Festival and awards ceremony for works of 2006

The 8th Canadian Comedy Awards, presented by the Canadian Comedy Foundation for Excellence (CCFE), honoured the best live, television, and film comedy of 2006 and was held on 12 October 2007 in London, Ontario. The ceremony was hosted by Ryan Belleville.

Canadian Comedy Awards, also known as Beavers, were awarded in 20 categories. Winners were picked by members of ACTRA (Alliance of Canadian Cinema, Television and Radio Artists), the Canadian Actors' Equity Association, the Writers Guild of Canada, the Directors Guild of Canada, and the Comedy Association. The ceremony was held during the five-day Canadian Comedy Awards Festival which showcased performances by the nominees and other artists. Two variety specials were taped and broadcast by The Comedy Network.

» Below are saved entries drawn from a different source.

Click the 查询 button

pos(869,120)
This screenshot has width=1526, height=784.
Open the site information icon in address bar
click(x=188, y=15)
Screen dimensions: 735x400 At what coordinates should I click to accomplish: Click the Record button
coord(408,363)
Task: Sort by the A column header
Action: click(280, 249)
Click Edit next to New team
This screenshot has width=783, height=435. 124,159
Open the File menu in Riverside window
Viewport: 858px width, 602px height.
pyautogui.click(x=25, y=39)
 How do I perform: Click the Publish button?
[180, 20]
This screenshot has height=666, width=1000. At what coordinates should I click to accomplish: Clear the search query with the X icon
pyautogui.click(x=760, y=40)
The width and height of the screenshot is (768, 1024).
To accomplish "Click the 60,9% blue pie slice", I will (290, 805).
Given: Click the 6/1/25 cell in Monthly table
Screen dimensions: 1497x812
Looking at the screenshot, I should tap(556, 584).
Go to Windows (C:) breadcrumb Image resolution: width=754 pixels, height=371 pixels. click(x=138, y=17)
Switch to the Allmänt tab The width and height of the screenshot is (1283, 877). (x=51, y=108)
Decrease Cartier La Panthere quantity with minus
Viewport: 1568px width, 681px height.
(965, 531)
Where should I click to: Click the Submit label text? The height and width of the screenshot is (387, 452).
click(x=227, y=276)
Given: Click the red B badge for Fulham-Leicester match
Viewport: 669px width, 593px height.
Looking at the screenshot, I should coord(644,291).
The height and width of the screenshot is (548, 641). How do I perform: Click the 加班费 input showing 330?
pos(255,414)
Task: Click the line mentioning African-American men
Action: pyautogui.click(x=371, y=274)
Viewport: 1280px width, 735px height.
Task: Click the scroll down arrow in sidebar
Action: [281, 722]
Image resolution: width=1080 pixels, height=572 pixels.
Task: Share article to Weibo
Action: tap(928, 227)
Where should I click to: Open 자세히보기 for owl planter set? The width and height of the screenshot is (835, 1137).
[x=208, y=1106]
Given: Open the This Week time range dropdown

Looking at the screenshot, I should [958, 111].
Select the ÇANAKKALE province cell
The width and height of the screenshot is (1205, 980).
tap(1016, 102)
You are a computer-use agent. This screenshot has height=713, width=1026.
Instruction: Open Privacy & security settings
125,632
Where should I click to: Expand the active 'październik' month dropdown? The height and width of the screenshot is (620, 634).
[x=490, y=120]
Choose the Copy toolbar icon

TV series Corner Gas led with six nominations followed by Royal Canadian Air Farce with five, the film Bon Cop, Bad Cop and Alan Park with four. Bon Cop, Bad Cop received the most Beavers with, followed by Corner Gas, Rent-A-Goalie, and Alan Park with two each.

==Festival==

The 8th Canadian Comedy Awards and Festival ran from 9 to 13 October 2007 in London, Ontario, its fifth and final year in the city. Each day featured talent showcases by local comics, nominees and other visiting performers.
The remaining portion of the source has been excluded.